Short task → Rewrite the rows below, replacing "pixels" with "px" wherever it occurs and keeping everything else the same. Omit the pictures from your answer.

Input data →
------------------------
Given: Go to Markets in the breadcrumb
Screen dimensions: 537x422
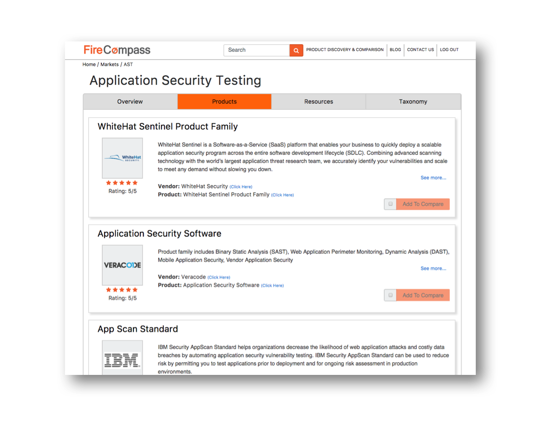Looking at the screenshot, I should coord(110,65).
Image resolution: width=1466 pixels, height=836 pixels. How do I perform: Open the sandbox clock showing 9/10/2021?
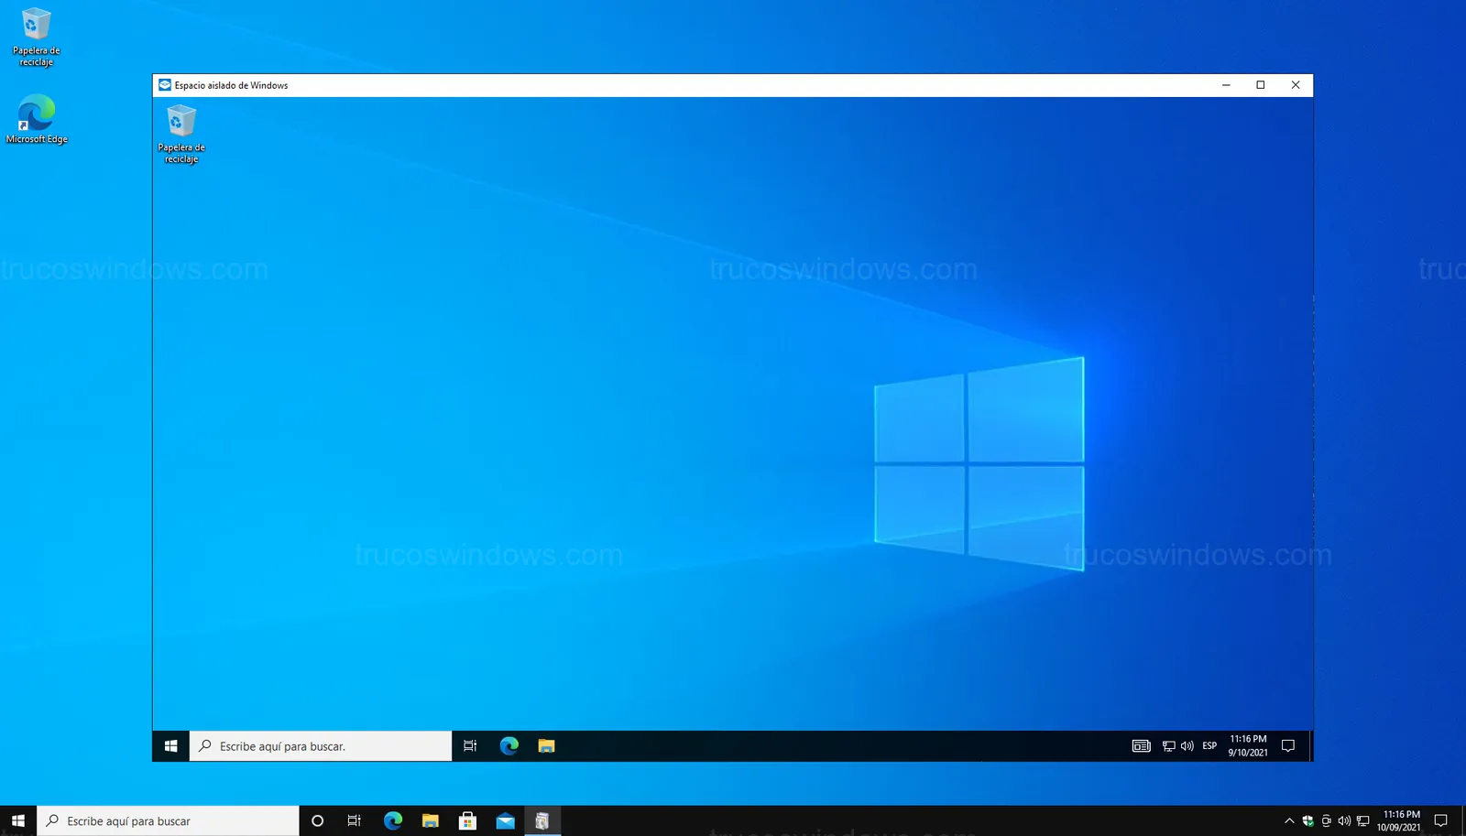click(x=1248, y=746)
------------------------
Solution for this task →
Given: Go to Markets in the breadcrumb
Screen dimensions: 537x422
Looking at the screenshot, I should coord(110,65).
Image resolution: width=1466 px, height=836 px. How do I perform: Open the sandbox clock showing 9/10/2021?
click(x=1248, y=746)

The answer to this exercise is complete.